An apoptotic body-biomimic liposome in situ upregulates anti-inflammatory macrophages for stabilization of atherosclerotic plaques

The macrophages mediated inflammation participates in every stage of atherosclerosis. Attenuation of macrophages inflammatory responses by active ingredients in atherosclerotic plaques is benefit to atherosclerotic stabilization and regression, but meanwhile, it is highly desired to develop accurate therapeutics for reducing off-target effects. Previous studies revealed that the apoptotic bodies are effectively recognized and engulfed by macrophages own to increased exposure of phosphatidylserine (PtdSer), which is regarded as a key “eat-me” signal. To achieve optimal delivery efficiency, an apoptotic body biomimic liposome (AP-Lipo) is constructed by decorating PtdSer and DSPE-PEG2000-cRGDfK onto the surface of liposome for selectively delivering pioglitazone (PIO), a peroxisome proliferator-activated receptor γ (PPARγ) agonist, into atherosclerotic macrophages while minimizing its side effects.

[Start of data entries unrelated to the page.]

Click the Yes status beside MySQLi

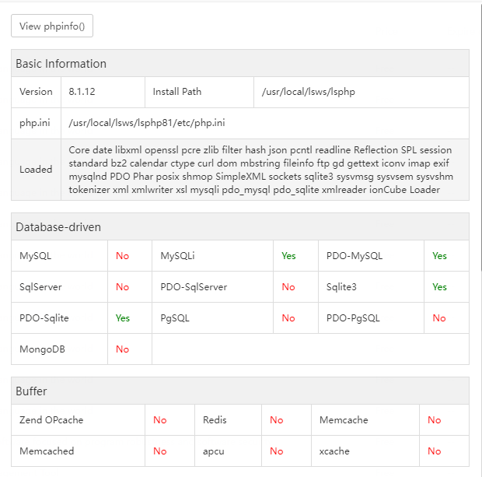click(288, 256)
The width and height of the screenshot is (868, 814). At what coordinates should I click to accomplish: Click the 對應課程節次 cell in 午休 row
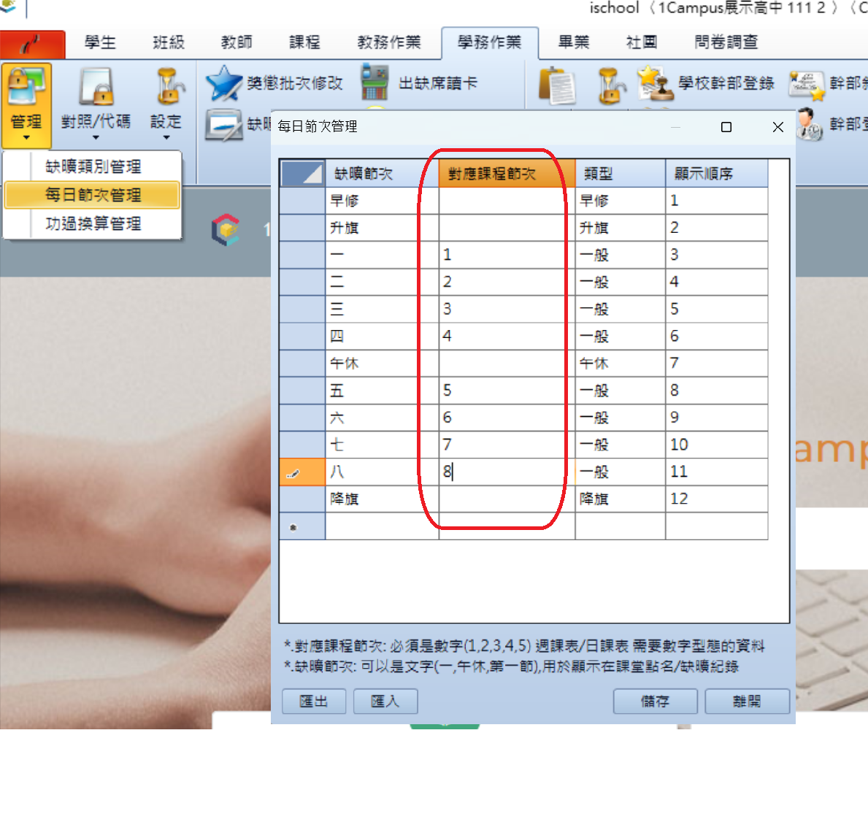click(506, 363)
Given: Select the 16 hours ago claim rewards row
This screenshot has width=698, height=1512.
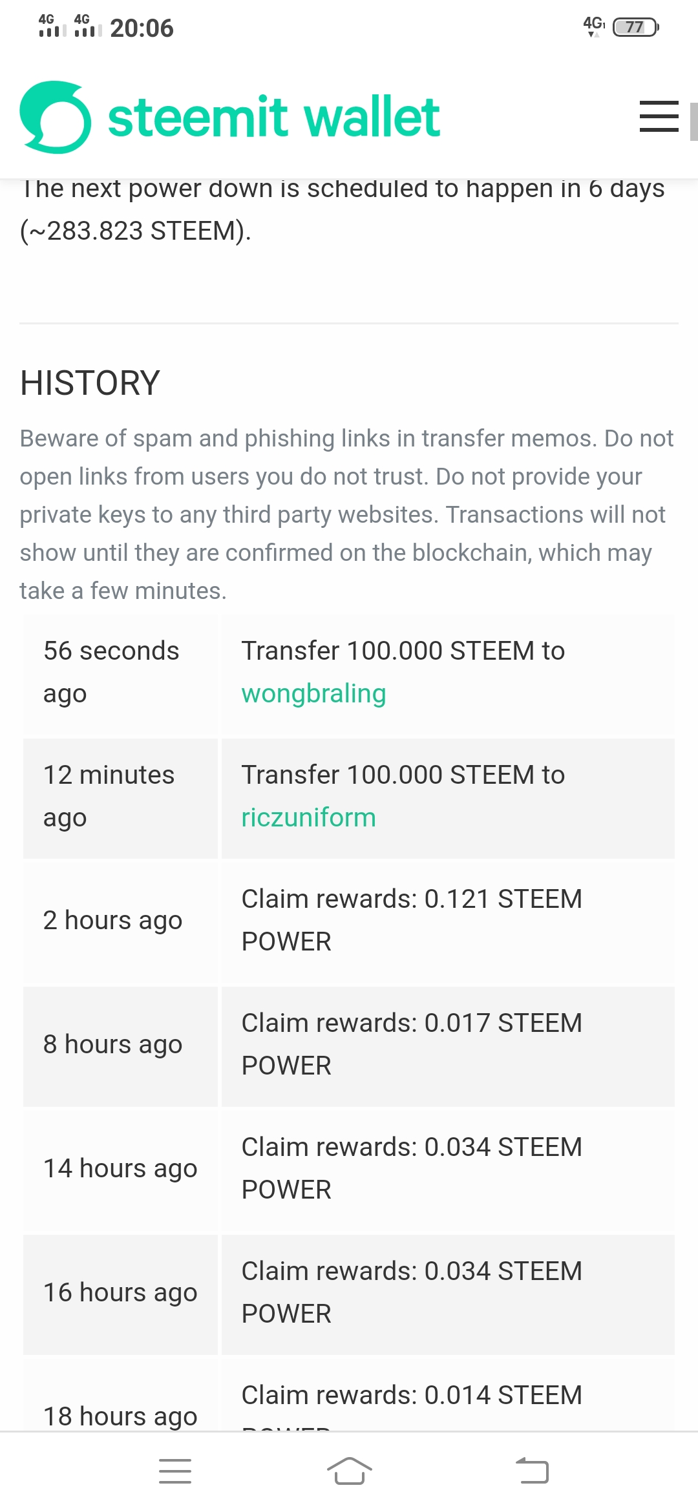Looking at the screenshot, I should pyautogui.click(x=349, y=1293).
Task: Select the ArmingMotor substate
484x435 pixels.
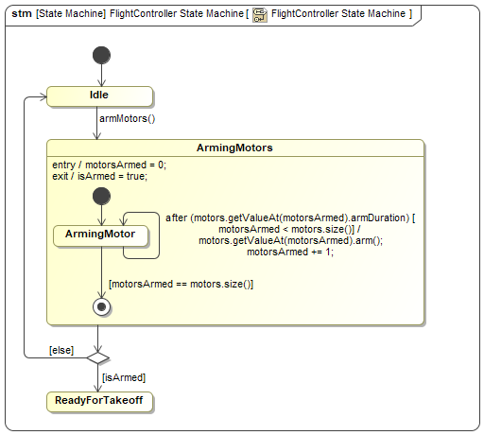Action: (100, 235)
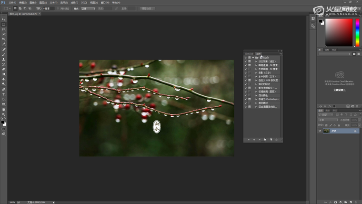This screenshot has height=204, width=362.
Task: Hide the 背景 layer with eye icon
Action: (320, 131)
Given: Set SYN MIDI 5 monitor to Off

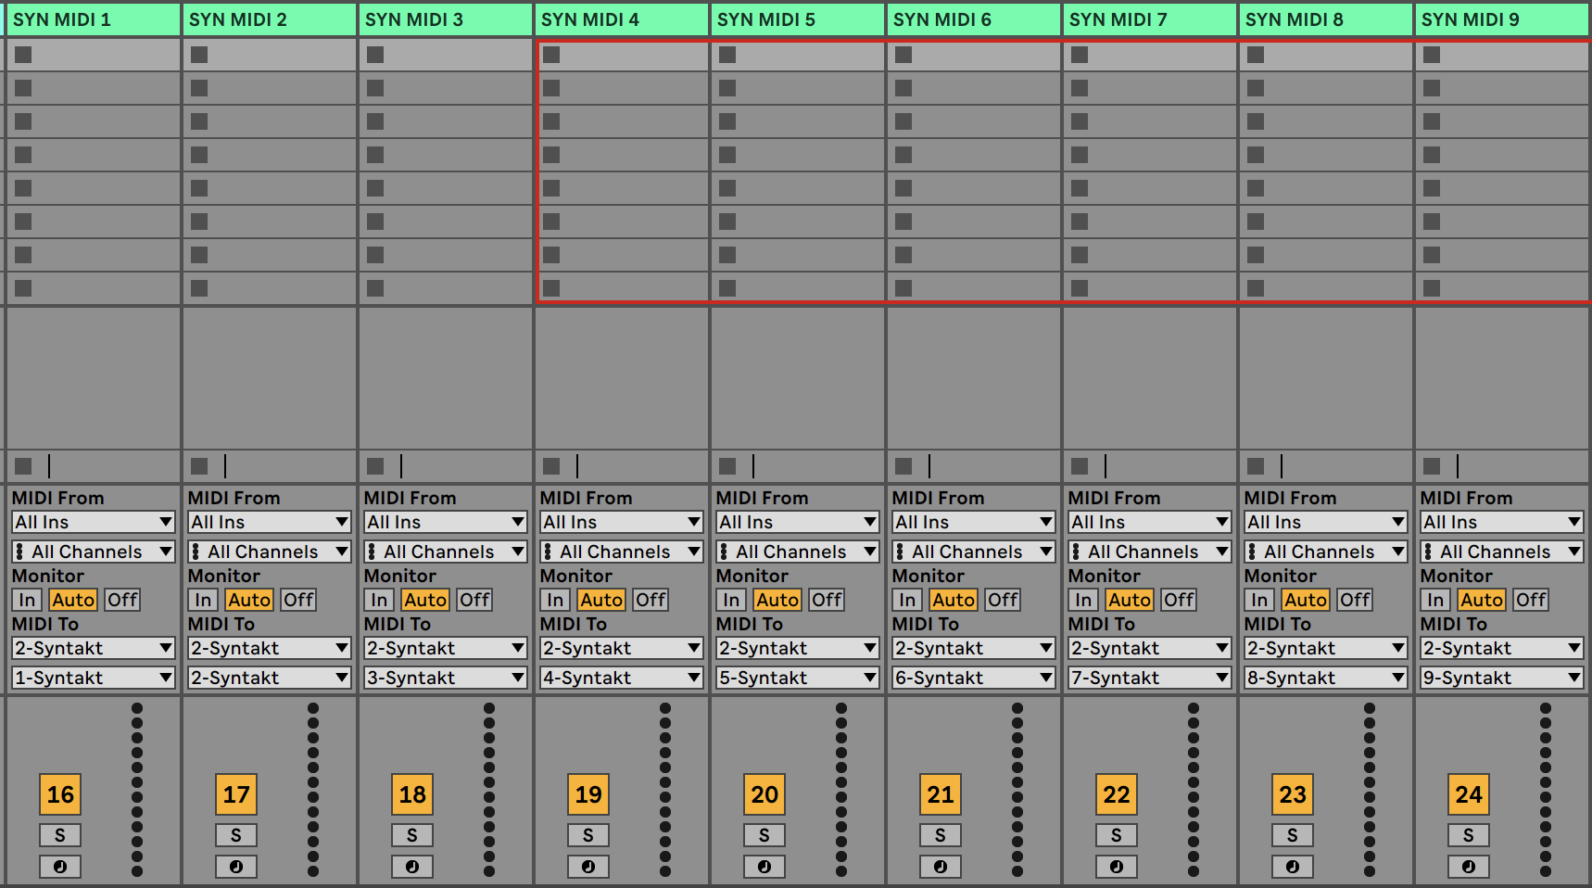Looking at the screenshot, I should click(x=826, y=600).
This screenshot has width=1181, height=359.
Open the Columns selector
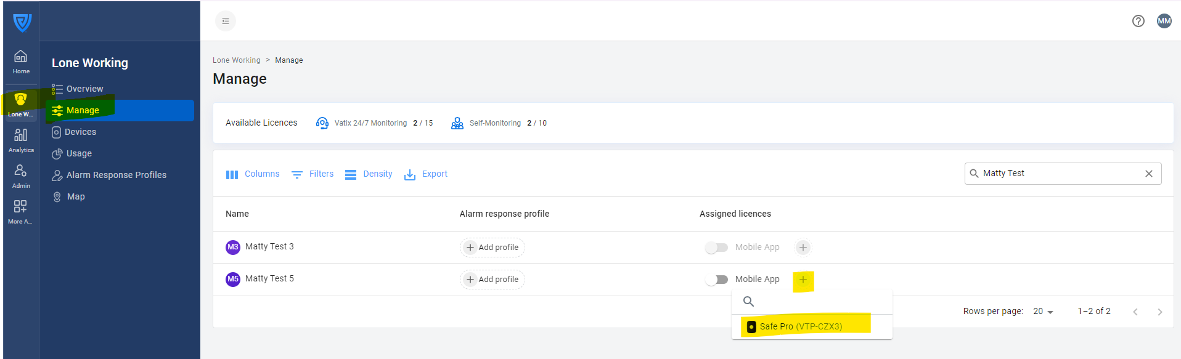tap(253, 174)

Compared with unmodified liposome, AP-Lipo is more effective to recognize and penetrate the activated vascular endothelial monolayer, target pro-inflammatory macrophages and suppress the inflammation by upreglation of anti-inflammatory cytokines in vitro. Moreover, AP-Lipo can effectively target to atherosclerotic plaques and imped the progression of atherosclerosis by upregulating anti-inflammatory macrophages number and stabilizing the atherosclerotic plaques. In summary, this design imitates the characteristic of apoptotic body and provides a potential drug delivery system for atherosclerosis and other diseases, which attribute to inflammation mediated by macrophages.